Make a verbatim copy of all the records. Skip every image.

· · · · ·

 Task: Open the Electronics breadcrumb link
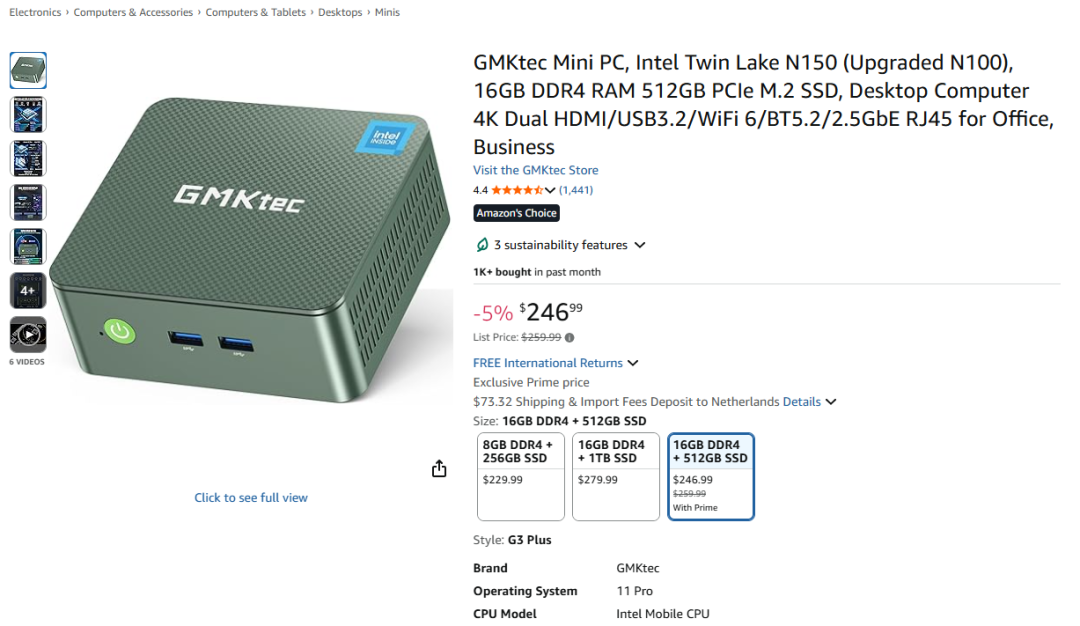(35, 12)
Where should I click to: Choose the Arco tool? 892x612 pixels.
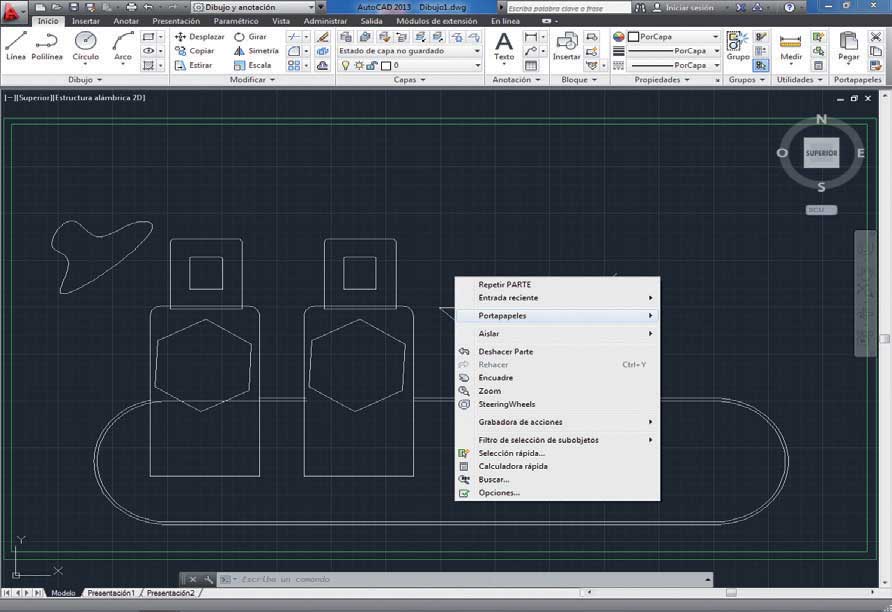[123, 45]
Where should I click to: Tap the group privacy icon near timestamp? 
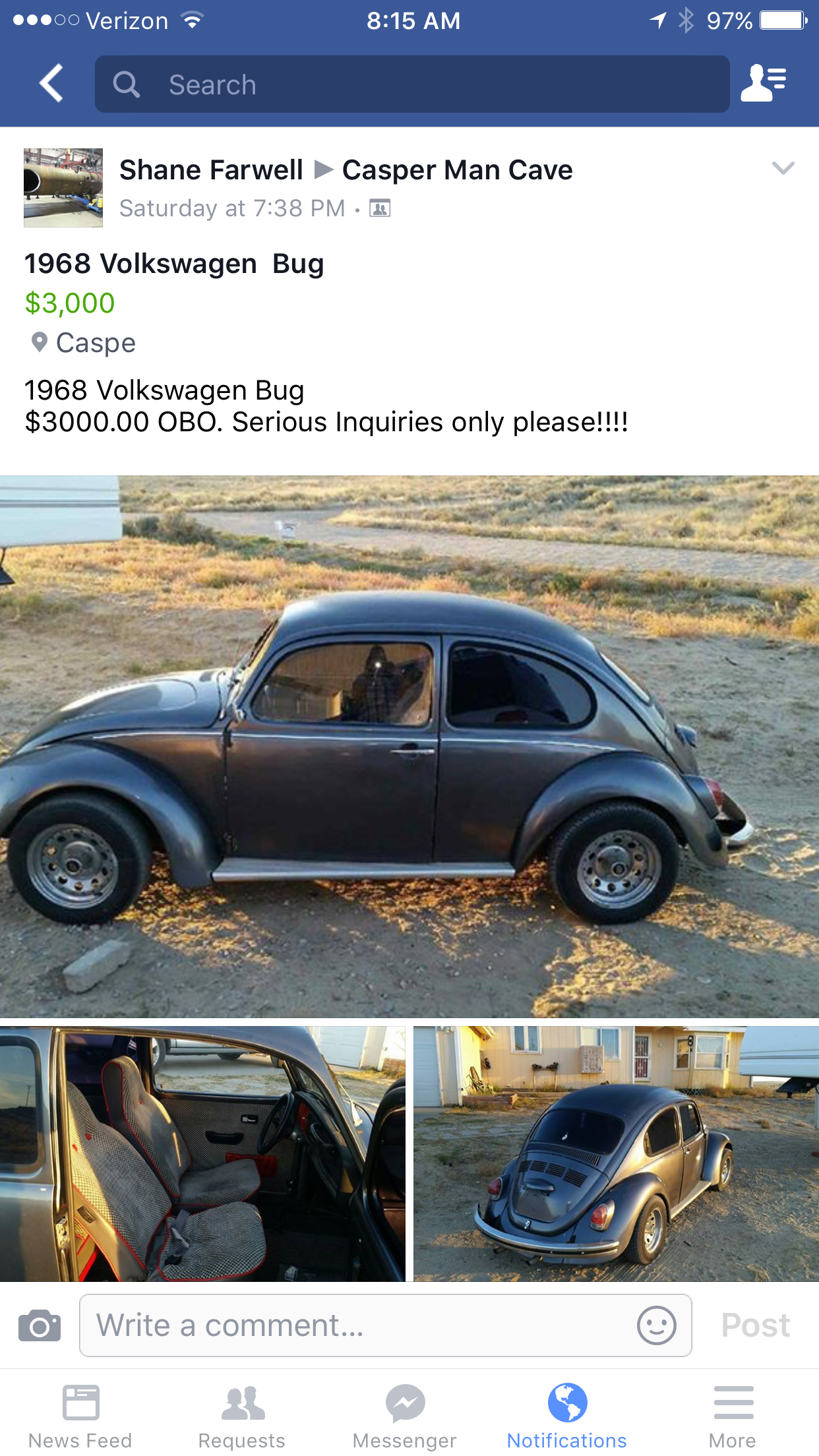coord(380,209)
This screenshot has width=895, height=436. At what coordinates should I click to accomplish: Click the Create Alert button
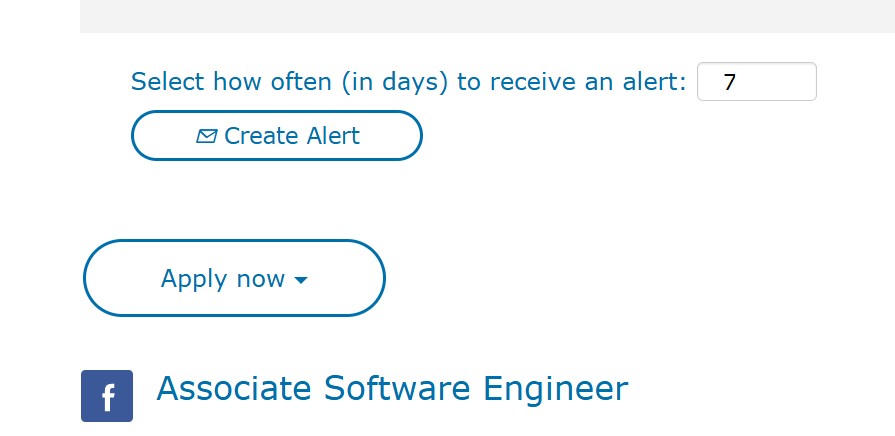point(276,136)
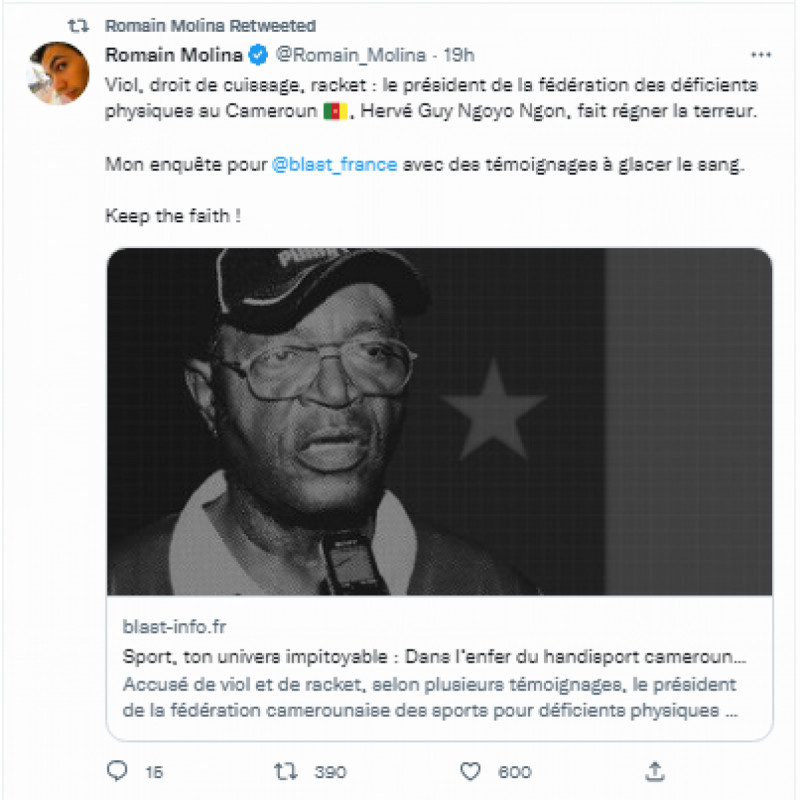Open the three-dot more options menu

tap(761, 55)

· · · · ·

● THE COMPLETED TASK:
 Task: Open the Electronics breadcrumb link
(35, 12)
Where should I click to: Choose the Arco tool? 892x612 pixels.
[123, 45]
Where should I click to: Tap the group privacy icon near timestamp? 
coord(380,209)
This screenshot has width=895, height=436. At what coordinates should I click to accomplish: Click the Create Alert button
point(276,136)
Open the three-dot more options menu

tap(761, 55)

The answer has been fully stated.